Rund 90 Jugendliche kamen am vergangenen Donnerstagvormittag ins Kreishaus, um auf der Jugendkonferenz mit Landtagsabgeordneten und Kreisräten über politische Themen zu diskutieren. "Ihr habt damit die Möglichkeit, politische Bildung und Beteiligung aktiv zu erleben und selbst zu gestalten. Dabei stehen eure Forderungen an die Politik und die künftige Entwicklung von Land und Kreis im Mittelpunkt", sagte Landrat Dr. Rainer Haas bei der Eröffnung der Veranstaltung zu den Jugendlichen.

Die Jugendkonferenzen in vielen Landkreisen und kreisfreien Städten im Land gehen zurück auf eine Initiative des Landtags, der Landeszentrale für politische Bildung, des Rings politische Jugend Baden-Württemberg sowie des Landesjugendrings. Teilnehmer der Jugendkonferenz im Ludwigsburger Kreishaus waren Jugendliche des Otto-Hahn-Gymnasiums Ludwigsburg, des Mörike-Gymnasiums Ludwigsburg, der Robert-Franck-Schule Ludwigsburg, des Lise-Meitner-Gymnasiums Remseck, der Friedrich-Hölderlin-Schule Asperg und der Mobilen Jugendarbeit des Landkreises Ludwigsburg.

Von Seiten der Politik nahmen teil die Landtagsabgeordneten Manfred Hollenbach, Konrad Epple, Dr. Markus Rösler, Daniel Renkonen, Thomas Reusch-Frey und Dr. Timm Kern sowie die Kreisräte Brigitte Muras, Helmut Fischer und Hans-Jürgen Kemmerle.

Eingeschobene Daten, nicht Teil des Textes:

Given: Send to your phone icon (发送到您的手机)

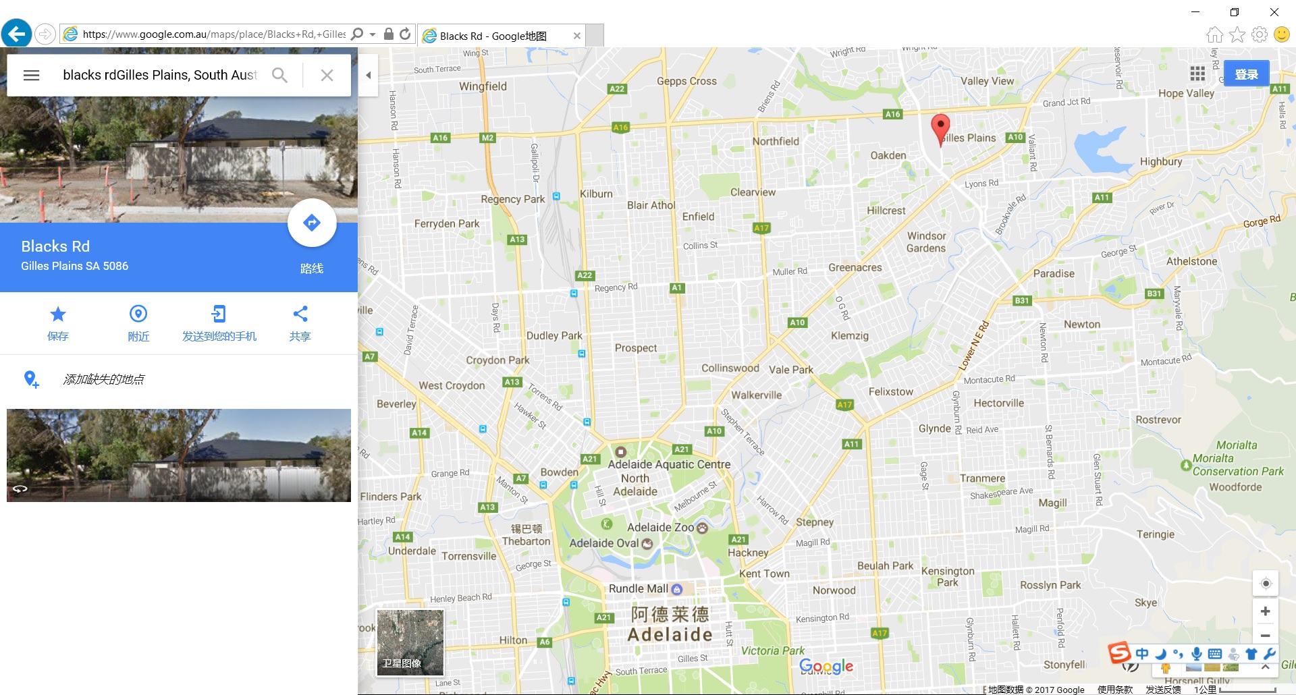Looking at the screenshot, I should (219, 314).
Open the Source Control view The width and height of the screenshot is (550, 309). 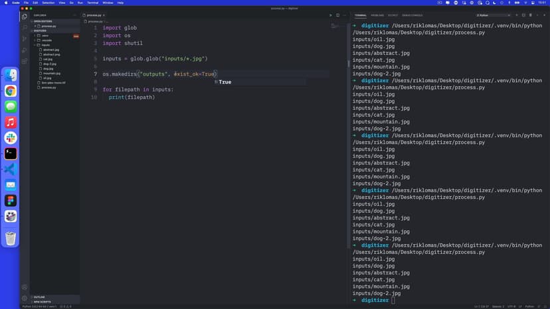tap(25, 38)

Vorbereitet wurde die Jugendkonferenz von der Kreisjugendpflege des Landkreises in Zusammenarbeit mit dem Staatlichen Schulamt Ludwigsburg, den geschäftsführenden Rektoren der Ludwigsburger Gymnasien und der Beruflichen Schulen, dem Kreisjugendring, den Jugendorganisationen der politischen Parteien, der Offenen Jugendarbeit, den Jugendreferaten der Städte und Gemeinden sowie der Sportkreisjugend. Im Vorfeld der Konferenz konnten die Jugendlichen Themen benennen, die sie bewegen und interessieren. Aus diesen Rückmeldungen entstanden die "World Café"-Thementische, an denen Politiker im Wechsel den Jugendlichen Rede und Antwort standen. Jeweils ein Moderator leitete die Diskussionen an den Thementischen. Drei bis vier, durch einen Gong markierte Wechsel der Thementische waren möglich.

Die Schwerpunkte an den Thementischen waren: ÖPNV und Mobilität, Bildung und Schule, Ausbildung und Praktikumsstellen, Kommunikation und Datennetze, Integration von Menschen anderer Kulturen, Freizeiteinrichtungen und Freizeitgestaltung, Umwelt- und Tierschutz, Energiegewinnung und -wende sowie Themen, die den Jugendlichen wichtig sind. Die Moderation der Veranstaltung übernahm Siegfried Keppeler, langjähriger Berater in der Jugendarbeit.

Der Landesjugendring wird die Ergebnisse der Konferenz dokumentieren. Sechs bis acht Teilnehmer der Jugendkonferenz können dann beim "Jugendlandtag" am 14. und 15. Juli in Stuttgart teilnehmen und dort die Themen und Diskussionsergebnisse der Jugendkonferenz einbringen.